## DATA FOR ANALYSIS:

Content starts

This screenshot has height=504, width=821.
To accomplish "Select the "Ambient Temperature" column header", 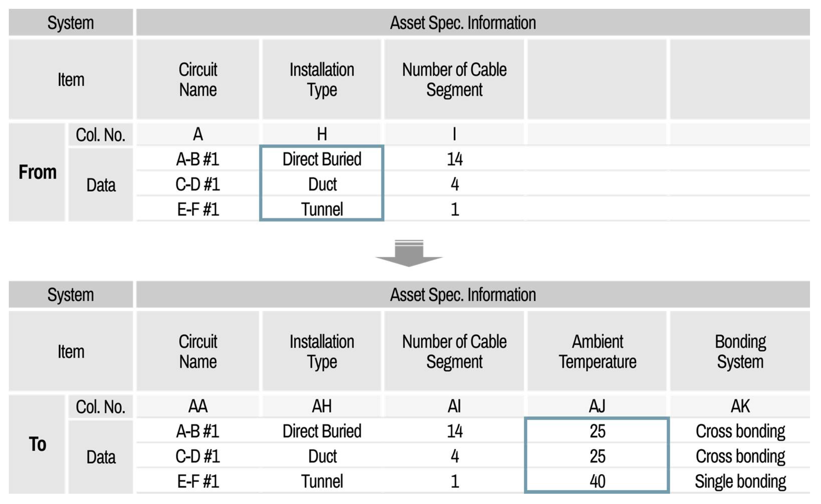I will click(597, 351).
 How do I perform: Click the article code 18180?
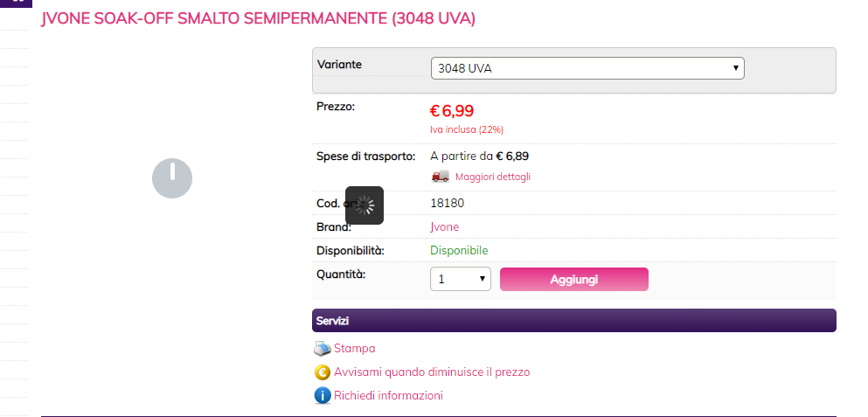pos(448,203)
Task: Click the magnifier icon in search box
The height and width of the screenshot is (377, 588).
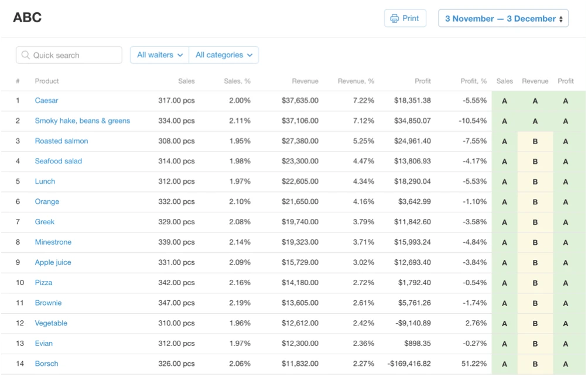Action: 25,55
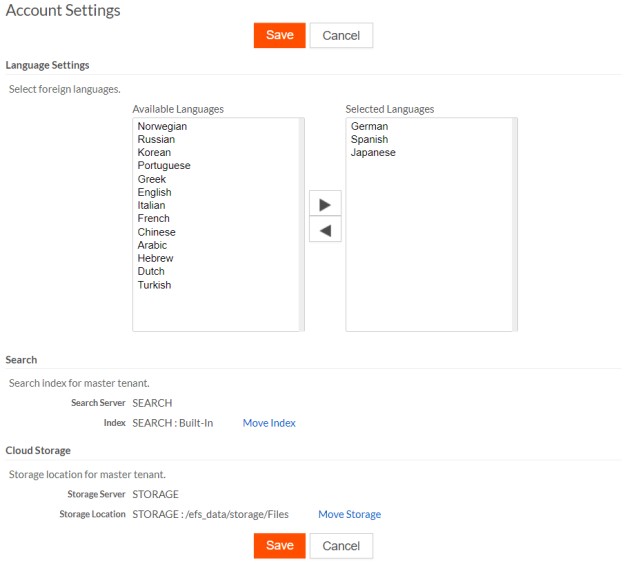This screenshot has width=625, height=564.
Task: Pick Portuguese in the available list
Action: point(164,166)
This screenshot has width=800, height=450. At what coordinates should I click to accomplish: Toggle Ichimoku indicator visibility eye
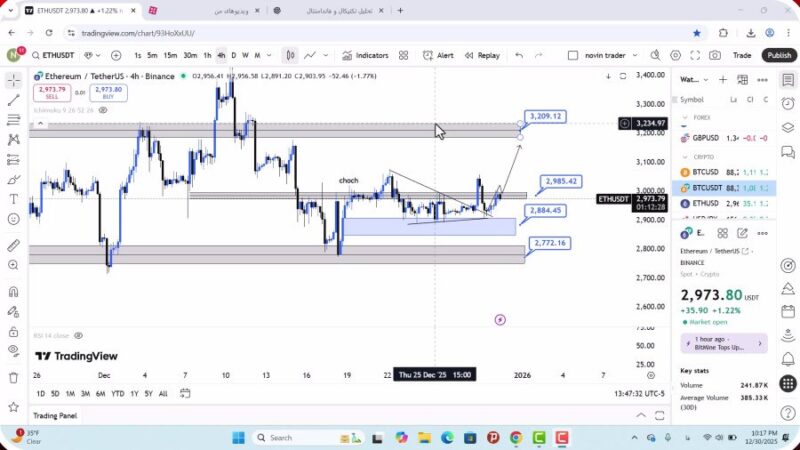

Content ends

## REQUIRED WORK:
The line that contains "Task: Click the magnifier icon in search box" opens the part to copy, and the last line of the records closes it; set down those lines exactly, pictures excluded.

## WRITTEN RESPONSE:
Task: Click the magnifier icon in search box
The height and width of the screenshot is (377, 588).
Action: 25,55
This screenshot has width=625, height=564.
Task: Pick Portuguese in the available list
Action: point(164,166)
This screenshot has width=800, height=450. At what coordinates should I click to accomplish: Toggle Ichimoku indicator visibility eye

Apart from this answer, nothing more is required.